There is so much to be excited about in the research arena today. To start, look at the broad therapeutic category of biologics, the compounds that manipulate the immune system, there are monoclonal antibodies and small molecule inhibitors that have been developed by understanding the molecular level of disease pathology. It has been amazing to see how in the last 20 years, the growth of biologic interventions in psoriasis from the first generation of biologics to the second, to the third generation and how each generation improved the response rates in psoriasis, and that experience then rolled over into atopic dermatitis. And so now there’s a whole series of biologics being tested and developed for atopic dermatitis.
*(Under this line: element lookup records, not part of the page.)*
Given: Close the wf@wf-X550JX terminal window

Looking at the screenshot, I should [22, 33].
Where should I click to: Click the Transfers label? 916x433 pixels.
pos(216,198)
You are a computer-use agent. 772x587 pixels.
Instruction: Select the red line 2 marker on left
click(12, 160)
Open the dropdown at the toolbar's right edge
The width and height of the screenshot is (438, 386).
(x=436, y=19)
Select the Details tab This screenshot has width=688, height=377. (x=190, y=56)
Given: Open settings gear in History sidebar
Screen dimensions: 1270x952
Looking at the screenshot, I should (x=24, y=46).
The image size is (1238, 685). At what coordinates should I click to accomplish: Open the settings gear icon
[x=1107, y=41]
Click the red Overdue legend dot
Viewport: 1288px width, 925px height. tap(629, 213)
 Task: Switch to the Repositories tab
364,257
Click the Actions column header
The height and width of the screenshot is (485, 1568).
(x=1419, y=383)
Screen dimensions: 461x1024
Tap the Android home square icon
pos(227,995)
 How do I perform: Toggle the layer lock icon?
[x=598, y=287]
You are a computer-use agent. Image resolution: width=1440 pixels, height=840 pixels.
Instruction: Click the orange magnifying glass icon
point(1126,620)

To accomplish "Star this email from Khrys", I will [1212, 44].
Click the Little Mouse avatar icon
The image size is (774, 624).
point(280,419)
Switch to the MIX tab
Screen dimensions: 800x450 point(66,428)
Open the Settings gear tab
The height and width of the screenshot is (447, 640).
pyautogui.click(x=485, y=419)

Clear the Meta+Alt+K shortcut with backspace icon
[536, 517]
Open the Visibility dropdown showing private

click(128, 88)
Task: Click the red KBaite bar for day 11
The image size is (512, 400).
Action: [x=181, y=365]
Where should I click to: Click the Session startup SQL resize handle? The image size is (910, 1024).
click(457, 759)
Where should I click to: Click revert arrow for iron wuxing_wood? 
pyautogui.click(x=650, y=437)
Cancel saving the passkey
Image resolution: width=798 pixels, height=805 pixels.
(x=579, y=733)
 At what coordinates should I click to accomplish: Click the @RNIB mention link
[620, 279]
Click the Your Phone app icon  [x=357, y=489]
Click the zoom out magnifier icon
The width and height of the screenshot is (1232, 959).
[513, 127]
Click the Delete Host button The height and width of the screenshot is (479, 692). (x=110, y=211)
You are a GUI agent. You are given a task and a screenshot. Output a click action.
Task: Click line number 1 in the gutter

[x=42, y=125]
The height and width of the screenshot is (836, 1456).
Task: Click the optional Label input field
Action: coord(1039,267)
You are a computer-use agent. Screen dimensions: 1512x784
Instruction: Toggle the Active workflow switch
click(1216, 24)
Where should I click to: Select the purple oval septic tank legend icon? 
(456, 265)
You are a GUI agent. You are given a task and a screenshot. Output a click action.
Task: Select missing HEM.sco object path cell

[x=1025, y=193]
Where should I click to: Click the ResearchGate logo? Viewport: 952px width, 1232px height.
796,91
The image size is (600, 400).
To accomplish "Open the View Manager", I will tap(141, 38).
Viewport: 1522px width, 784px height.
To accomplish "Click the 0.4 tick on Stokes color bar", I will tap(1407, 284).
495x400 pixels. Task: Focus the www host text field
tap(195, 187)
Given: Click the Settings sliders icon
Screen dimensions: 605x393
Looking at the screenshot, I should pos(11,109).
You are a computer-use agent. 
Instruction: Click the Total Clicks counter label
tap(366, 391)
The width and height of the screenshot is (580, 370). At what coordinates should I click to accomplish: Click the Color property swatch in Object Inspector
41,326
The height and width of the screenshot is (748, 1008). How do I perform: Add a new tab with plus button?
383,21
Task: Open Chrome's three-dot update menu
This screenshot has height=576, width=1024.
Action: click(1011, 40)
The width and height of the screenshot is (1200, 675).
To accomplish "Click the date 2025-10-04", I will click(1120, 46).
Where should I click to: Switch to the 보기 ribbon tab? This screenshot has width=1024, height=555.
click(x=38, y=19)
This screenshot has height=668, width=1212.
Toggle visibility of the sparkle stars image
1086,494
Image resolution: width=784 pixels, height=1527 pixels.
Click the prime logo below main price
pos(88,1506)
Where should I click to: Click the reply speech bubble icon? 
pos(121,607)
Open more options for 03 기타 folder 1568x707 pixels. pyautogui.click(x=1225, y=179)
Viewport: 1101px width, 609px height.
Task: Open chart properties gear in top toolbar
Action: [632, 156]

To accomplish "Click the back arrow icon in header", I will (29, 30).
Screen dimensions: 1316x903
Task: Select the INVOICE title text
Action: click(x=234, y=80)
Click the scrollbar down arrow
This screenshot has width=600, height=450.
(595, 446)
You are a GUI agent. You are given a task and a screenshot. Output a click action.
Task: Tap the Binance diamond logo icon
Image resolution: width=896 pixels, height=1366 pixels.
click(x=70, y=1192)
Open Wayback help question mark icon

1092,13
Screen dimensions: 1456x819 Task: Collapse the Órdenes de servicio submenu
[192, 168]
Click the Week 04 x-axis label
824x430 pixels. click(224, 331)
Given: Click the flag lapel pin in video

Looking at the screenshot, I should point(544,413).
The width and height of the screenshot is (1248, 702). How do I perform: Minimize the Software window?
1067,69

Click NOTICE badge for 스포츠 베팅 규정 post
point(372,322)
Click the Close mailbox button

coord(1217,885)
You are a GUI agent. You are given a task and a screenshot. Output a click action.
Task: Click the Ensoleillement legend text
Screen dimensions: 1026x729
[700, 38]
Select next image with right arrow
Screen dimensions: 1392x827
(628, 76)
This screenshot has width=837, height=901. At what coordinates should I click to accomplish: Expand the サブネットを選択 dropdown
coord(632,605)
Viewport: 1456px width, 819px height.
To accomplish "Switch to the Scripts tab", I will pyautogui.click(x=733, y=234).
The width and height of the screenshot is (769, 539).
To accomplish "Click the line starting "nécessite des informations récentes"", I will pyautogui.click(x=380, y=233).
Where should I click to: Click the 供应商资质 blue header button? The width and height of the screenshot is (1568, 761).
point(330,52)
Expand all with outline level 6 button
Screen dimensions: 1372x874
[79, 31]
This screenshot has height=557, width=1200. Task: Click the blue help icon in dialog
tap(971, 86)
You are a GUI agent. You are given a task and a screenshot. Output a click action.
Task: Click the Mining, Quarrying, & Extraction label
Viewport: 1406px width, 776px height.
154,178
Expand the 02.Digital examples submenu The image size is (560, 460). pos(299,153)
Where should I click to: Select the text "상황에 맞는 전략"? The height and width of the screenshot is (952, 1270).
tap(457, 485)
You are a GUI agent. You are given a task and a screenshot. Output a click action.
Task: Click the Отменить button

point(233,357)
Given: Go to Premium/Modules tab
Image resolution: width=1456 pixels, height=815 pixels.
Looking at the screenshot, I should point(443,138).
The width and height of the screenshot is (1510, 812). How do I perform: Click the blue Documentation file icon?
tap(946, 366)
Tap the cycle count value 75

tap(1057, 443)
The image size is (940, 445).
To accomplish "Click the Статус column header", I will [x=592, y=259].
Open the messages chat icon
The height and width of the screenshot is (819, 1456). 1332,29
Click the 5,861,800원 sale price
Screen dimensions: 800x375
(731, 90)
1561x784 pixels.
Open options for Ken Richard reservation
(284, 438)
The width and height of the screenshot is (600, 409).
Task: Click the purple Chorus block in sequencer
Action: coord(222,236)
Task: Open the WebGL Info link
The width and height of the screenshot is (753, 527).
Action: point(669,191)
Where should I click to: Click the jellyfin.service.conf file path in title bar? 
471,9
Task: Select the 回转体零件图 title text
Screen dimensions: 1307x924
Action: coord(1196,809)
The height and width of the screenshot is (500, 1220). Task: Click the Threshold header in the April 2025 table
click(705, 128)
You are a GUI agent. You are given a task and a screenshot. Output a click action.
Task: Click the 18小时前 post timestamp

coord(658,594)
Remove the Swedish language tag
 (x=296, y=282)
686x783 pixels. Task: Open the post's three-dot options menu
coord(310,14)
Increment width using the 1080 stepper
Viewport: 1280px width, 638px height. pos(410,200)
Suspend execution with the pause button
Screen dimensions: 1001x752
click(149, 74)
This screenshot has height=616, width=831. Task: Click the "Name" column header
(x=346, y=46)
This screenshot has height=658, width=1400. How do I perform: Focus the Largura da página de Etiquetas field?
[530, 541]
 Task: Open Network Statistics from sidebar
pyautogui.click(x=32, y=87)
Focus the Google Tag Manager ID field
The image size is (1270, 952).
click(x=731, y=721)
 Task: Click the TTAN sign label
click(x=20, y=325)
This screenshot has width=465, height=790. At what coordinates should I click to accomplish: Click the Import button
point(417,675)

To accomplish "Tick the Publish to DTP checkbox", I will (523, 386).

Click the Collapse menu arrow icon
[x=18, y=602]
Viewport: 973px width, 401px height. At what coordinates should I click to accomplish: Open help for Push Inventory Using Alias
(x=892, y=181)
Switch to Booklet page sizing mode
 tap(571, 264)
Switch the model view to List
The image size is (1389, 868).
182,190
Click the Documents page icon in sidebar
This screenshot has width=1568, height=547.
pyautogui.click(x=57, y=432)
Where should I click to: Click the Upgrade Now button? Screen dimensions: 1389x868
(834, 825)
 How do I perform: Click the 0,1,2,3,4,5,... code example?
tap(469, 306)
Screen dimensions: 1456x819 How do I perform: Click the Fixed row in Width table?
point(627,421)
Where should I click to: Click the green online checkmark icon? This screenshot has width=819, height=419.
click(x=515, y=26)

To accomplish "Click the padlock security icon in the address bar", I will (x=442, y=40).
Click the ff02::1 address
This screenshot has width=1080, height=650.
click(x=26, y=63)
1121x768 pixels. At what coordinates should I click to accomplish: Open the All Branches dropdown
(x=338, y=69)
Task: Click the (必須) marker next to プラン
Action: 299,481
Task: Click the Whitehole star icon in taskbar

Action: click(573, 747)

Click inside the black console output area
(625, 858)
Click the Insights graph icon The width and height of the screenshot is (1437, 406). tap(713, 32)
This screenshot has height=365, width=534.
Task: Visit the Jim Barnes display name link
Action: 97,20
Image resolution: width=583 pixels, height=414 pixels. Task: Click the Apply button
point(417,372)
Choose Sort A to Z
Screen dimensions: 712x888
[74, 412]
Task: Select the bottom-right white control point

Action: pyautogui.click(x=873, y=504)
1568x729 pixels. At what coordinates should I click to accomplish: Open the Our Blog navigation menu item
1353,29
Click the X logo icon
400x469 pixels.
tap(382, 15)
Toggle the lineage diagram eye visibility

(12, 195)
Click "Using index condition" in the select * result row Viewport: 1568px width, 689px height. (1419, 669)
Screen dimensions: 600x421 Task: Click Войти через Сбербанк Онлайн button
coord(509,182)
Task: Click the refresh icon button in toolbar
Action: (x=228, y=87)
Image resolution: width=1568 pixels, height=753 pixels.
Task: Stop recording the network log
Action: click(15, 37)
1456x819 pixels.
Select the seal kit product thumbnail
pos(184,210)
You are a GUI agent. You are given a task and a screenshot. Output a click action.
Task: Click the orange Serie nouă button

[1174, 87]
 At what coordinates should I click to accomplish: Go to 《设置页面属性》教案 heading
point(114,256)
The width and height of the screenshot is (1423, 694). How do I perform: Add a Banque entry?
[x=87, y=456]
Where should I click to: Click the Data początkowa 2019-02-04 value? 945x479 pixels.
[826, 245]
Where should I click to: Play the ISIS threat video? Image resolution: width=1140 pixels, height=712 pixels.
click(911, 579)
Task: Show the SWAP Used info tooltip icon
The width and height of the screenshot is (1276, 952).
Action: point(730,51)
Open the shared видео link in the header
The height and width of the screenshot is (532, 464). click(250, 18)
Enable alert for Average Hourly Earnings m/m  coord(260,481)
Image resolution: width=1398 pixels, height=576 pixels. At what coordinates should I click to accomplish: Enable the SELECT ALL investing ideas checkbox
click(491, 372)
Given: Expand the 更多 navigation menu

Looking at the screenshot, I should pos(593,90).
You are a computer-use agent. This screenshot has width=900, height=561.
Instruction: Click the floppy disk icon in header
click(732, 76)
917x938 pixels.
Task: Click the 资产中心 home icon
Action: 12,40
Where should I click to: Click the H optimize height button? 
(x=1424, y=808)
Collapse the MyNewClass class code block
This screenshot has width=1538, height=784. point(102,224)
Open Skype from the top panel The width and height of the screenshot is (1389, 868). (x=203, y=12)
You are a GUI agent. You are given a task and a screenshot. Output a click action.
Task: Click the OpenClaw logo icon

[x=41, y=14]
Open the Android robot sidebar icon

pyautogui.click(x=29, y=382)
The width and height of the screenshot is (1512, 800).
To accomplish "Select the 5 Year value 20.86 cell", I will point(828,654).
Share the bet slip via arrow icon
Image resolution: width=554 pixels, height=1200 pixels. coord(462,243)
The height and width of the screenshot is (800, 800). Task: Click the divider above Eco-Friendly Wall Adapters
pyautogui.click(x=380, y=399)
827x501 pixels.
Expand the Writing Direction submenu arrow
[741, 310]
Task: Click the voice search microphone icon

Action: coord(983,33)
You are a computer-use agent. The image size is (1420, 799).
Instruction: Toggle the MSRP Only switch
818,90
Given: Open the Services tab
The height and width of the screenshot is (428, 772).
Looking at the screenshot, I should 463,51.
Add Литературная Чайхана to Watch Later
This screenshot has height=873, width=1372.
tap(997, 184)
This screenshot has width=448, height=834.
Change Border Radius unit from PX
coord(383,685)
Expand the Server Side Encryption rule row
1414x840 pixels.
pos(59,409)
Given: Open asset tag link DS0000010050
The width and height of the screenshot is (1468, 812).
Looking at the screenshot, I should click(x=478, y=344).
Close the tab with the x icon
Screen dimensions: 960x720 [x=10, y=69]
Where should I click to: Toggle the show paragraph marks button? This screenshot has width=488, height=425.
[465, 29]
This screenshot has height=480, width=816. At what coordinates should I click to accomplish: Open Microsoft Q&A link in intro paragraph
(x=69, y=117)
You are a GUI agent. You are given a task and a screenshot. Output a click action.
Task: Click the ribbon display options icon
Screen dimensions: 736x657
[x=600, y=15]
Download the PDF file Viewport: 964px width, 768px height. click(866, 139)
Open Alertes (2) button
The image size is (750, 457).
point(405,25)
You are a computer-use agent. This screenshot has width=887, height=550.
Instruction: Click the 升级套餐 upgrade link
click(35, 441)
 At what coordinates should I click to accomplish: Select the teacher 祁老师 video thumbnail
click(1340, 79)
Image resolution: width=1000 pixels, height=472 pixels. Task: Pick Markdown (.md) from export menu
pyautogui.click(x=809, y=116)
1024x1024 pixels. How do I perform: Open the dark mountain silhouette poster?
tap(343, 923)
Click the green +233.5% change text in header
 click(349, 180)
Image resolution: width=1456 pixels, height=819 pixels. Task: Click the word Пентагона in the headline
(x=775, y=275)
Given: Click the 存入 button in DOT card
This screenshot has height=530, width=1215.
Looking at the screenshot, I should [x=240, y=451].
And the advances in atopic dermatitis are being applied to another difficult to treat disease called hidradenitis suppurativa. So now there is development of biologics for that disease.
“There are many people living who would not be alive today if it weren’t for the new melanoma drugs.”
When I trained as a resident in the eighties, that was unheard of, unimaginable. I think biologics alone are impressive across various diseases. And the other close second is the development of therapeutics for metastatic melanoma that includes targeted therapy and immunotherapies. That started just ten years ago. Prior to 2011, if you had metastatic melanoma, your survival was about three to six months. And now that has at least doubled and really made an amazing impact. There are many people living who would not be alive today if it weren’t for the new melanoma drugs.
Dermatology and all the subspecialties — it’s an amazing field that you can acquire so much knowledge about. There’s so much to learn.
Stuart R. Lessin, M.D., currently serves as the Medical Director of KGL Skin Study Center, a Philadelphia-based clinical research facility. He is an American Board of Dermatology certified dermatologist and a Fellow in the American Academy of Dermatology. He has over 30 years of laboratory and clinical research experience including topical drug development and testing. He was a NIH-funded laboratory investigator at the University of Pennsylvania and served as the Director of Dermatology at the Fox Chase Cancer Center in Philadelphia, Pennsylvania where he created and directed clinical care and clinical research programs.